A review of Shut Up & Sing: How Elites from Hollywood, Politics, and the U.N. are Subverting America, by Laura Ingraham
 

When John McCain appeared on "Saturday Night Live" in 2002, one skit featured the Arizona senator in a fake commercial spot promoting a CD titled McCain Sings Streisand. The senator explained, "I've been in politics for over 20 years, and for over 20 years, I've had Barbra Streisand trying to do my job. So I decided to try my hand at her job." After croaking and barking his way through Streisand standards like "Evergreen," "People," and "The Way We Were," McCain deadpanned: "Do I know how to sing? About as well as she knows how to govern America." 

Laura Ingraham's point exactly. The syndicated radio talk-show host is fed up with hearing Barbra Streisand, Alec Baldwin, Janeane Garafolo, Martin Sheen, and many more, holding forth on politics as if they knew what they were talking about. Ingraham would rather they stick to their day-jobs, like the handful of Republicans working in Hollywood (or at least do their homework like U2 frontman Bono). 

The great political divide in Ingraham's new book, Shut Up and Sing, is not so much Left vs. Right or Democrats vs. Republicans, but the Elites vs. "We the people." The Elites are all the narcissists who hate the "values" of Middle America and want to rule over what they dismiss as "fly-over country." They can be found in Hollywood, of course, and in our universities, mainstream media, Supreme Court, and the United Nations. But Ingraham doesn't let right-of-center Elites off the hook either. She goes after the Wall Street Journal's unwavering faith in "open borders" as well as businessmen who chase dollars at the expense of human rights or the American economy. She even attacks the corporate consolidation in her own line of work where three companies own half of all the radio stations nationwide. 

Ingraham's style is rapid-fire, as she moves from target to target and generally lets the Elites indict themselves with their own soundbites. She has fun along the way, too, with snarky asides (to Sean Penn: "Hey, Spicoli, you're no Spinoza") and her "Elitespeak alert!" ("When the elites talk about 'separation of church and state' what they really mean is 'extinction of church and state.'") The Elitespeak sidebars are contrasted with the real views of ordinary Americans, excerpted from Ingraham's radio show. 
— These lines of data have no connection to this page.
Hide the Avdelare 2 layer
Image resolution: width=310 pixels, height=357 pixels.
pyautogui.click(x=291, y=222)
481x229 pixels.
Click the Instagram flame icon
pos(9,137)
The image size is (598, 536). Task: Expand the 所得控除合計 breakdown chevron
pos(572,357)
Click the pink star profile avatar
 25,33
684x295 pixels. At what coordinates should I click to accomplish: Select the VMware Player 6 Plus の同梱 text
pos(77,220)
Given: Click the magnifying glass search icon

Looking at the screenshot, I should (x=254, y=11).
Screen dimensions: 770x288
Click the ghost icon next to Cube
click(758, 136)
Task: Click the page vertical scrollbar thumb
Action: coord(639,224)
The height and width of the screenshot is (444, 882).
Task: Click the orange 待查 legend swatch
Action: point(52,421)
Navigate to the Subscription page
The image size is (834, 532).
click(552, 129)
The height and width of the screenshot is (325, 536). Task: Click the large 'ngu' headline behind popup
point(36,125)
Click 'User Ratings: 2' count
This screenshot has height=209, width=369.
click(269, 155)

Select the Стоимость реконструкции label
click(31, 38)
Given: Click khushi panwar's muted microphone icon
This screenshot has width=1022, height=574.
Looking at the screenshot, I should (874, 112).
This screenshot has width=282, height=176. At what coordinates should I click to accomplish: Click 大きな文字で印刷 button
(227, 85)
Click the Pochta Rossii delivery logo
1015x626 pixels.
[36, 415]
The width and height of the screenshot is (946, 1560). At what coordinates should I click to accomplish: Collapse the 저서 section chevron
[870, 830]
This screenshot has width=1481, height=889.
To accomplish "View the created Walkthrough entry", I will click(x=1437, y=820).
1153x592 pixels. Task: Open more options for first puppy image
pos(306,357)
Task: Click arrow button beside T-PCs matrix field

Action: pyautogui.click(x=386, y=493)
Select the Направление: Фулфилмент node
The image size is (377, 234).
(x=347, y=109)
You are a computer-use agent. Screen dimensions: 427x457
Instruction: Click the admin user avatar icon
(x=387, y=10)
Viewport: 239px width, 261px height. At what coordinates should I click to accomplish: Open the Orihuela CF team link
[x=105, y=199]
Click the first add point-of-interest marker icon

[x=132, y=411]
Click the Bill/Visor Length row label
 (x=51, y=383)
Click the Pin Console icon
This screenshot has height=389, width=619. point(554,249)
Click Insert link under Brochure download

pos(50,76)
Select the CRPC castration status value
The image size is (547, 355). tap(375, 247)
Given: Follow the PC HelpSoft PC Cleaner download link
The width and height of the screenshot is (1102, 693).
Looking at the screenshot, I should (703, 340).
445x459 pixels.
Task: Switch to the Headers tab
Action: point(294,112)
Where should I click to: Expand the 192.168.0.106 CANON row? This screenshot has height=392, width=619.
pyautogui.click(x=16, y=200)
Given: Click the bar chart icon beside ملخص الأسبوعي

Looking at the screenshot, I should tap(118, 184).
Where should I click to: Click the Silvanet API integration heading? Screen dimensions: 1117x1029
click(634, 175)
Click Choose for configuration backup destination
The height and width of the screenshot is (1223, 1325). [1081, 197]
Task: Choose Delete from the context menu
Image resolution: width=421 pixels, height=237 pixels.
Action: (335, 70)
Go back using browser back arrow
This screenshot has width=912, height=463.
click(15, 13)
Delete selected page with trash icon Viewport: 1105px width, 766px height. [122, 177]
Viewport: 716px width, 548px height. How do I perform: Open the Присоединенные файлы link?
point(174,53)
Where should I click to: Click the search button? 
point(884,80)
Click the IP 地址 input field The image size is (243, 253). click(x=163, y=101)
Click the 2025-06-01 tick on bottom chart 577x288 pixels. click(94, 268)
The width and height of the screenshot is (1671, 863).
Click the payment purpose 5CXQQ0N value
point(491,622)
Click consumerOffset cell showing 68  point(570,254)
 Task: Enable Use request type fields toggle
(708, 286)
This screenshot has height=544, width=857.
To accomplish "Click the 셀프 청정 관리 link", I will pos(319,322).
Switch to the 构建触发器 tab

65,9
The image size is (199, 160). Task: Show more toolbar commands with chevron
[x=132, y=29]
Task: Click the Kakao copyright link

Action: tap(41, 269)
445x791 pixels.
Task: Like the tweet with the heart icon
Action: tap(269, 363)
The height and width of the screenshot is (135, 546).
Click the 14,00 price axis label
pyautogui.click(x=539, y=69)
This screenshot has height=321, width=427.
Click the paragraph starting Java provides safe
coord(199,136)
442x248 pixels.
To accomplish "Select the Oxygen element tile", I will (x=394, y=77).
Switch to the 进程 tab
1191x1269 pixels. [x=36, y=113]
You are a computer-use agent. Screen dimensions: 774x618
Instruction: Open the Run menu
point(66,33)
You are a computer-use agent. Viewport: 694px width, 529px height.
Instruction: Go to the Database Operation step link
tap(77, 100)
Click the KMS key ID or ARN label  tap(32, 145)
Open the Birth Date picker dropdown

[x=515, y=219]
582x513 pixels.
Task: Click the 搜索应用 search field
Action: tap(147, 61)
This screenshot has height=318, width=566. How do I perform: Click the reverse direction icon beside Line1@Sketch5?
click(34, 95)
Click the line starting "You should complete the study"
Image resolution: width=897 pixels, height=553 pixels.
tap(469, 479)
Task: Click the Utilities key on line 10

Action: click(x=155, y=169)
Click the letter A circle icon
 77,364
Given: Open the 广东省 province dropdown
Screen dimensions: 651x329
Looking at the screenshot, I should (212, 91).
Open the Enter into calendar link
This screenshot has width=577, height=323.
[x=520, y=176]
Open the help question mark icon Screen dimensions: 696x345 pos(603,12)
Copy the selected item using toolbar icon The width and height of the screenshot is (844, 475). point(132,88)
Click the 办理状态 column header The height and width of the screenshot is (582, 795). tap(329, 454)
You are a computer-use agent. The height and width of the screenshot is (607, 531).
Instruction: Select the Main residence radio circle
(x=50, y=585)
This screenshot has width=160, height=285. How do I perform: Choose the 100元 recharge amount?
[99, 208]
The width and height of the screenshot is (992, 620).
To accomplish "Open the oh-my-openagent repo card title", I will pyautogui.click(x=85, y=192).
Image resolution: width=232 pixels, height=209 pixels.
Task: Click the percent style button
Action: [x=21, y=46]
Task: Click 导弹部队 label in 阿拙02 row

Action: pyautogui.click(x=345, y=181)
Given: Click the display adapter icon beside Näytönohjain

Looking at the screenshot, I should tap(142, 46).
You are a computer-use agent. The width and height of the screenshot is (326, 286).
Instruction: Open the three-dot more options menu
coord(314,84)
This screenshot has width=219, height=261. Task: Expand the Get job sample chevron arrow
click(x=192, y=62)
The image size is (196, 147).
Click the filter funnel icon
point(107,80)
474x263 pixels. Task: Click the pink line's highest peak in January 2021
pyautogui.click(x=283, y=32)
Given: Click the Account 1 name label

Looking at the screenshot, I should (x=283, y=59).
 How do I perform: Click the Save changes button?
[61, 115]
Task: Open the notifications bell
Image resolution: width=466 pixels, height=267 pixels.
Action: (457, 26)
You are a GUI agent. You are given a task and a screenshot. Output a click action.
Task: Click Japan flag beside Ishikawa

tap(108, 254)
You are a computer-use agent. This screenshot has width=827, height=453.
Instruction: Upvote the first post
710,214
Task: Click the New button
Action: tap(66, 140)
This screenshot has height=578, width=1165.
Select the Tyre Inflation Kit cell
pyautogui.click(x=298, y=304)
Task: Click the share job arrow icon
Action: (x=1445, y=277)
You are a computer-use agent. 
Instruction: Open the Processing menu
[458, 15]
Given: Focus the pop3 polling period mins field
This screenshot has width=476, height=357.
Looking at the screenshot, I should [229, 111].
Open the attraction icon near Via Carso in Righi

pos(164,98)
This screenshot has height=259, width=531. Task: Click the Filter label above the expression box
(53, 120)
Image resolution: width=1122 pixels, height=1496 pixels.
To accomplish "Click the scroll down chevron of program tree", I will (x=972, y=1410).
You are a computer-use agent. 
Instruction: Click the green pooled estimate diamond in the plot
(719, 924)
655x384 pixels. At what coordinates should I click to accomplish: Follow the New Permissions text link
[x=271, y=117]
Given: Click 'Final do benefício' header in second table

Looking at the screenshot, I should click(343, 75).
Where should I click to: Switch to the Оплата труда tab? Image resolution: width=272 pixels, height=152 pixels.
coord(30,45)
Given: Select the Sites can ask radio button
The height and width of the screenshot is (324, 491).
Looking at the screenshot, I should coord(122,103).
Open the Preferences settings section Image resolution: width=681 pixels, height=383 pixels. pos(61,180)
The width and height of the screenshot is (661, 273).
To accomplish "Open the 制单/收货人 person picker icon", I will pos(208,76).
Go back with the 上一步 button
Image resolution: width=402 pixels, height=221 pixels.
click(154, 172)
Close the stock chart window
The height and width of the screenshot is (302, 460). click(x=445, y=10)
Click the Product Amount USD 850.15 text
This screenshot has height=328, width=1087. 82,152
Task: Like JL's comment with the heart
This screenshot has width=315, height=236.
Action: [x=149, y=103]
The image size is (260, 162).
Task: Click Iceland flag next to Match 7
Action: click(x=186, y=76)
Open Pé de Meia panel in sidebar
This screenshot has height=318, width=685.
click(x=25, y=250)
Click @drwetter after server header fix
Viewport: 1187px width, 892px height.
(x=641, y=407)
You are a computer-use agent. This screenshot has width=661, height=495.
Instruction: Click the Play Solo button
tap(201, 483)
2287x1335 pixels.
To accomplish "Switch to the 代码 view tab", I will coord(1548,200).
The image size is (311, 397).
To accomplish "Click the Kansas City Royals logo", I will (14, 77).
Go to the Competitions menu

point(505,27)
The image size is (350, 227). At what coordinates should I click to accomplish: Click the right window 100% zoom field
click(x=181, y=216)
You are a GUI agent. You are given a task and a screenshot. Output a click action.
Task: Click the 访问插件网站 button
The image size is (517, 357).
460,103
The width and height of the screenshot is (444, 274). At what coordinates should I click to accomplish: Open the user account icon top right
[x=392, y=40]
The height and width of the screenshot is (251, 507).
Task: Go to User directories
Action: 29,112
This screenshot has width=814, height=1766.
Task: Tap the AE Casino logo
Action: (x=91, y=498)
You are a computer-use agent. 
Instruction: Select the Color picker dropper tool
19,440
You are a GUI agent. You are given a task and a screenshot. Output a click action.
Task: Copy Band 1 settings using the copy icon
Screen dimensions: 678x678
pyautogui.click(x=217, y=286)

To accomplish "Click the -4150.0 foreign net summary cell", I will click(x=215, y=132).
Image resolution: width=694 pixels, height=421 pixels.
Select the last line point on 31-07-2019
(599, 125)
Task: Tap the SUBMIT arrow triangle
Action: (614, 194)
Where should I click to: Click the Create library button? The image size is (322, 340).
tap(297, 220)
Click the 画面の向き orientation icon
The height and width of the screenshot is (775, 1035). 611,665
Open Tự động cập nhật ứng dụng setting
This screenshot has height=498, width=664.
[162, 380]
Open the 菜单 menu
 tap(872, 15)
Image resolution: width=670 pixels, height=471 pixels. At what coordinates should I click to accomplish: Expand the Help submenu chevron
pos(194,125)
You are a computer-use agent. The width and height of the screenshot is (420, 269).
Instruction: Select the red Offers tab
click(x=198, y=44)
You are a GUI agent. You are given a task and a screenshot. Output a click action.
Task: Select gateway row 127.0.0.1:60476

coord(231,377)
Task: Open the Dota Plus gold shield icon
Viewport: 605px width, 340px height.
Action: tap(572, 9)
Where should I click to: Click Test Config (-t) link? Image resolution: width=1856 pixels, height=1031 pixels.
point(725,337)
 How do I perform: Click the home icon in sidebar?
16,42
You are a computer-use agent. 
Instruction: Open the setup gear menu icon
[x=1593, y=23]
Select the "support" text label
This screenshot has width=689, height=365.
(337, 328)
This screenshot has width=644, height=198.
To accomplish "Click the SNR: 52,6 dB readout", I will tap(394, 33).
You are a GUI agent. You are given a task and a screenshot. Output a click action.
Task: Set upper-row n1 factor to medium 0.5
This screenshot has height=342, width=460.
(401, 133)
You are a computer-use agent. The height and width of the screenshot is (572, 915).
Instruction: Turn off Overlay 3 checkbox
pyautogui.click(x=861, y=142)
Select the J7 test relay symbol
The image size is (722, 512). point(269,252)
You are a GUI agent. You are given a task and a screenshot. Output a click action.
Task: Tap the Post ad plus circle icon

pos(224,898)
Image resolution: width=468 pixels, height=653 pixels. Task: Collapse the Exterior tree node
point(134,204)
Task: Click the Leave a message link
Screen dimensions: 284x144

Despite the power of the Elites, Laura Ingraham is an optimist. She believes that in "a government of the people, by the people, and for the people," elite opinion must eventually lose out. But in ridiculing the Elites, Ingraham never argues exactly why they are wrong, except to say that they "cannot claim the mandate of 'the people' for their cause." But then one has to go slow with the so-called Elites. In her next book, perhaps she can teach them a thing or two about the Constitution (she once clerked for Justice Clarence Thomas). Shut Up and Think, anyone?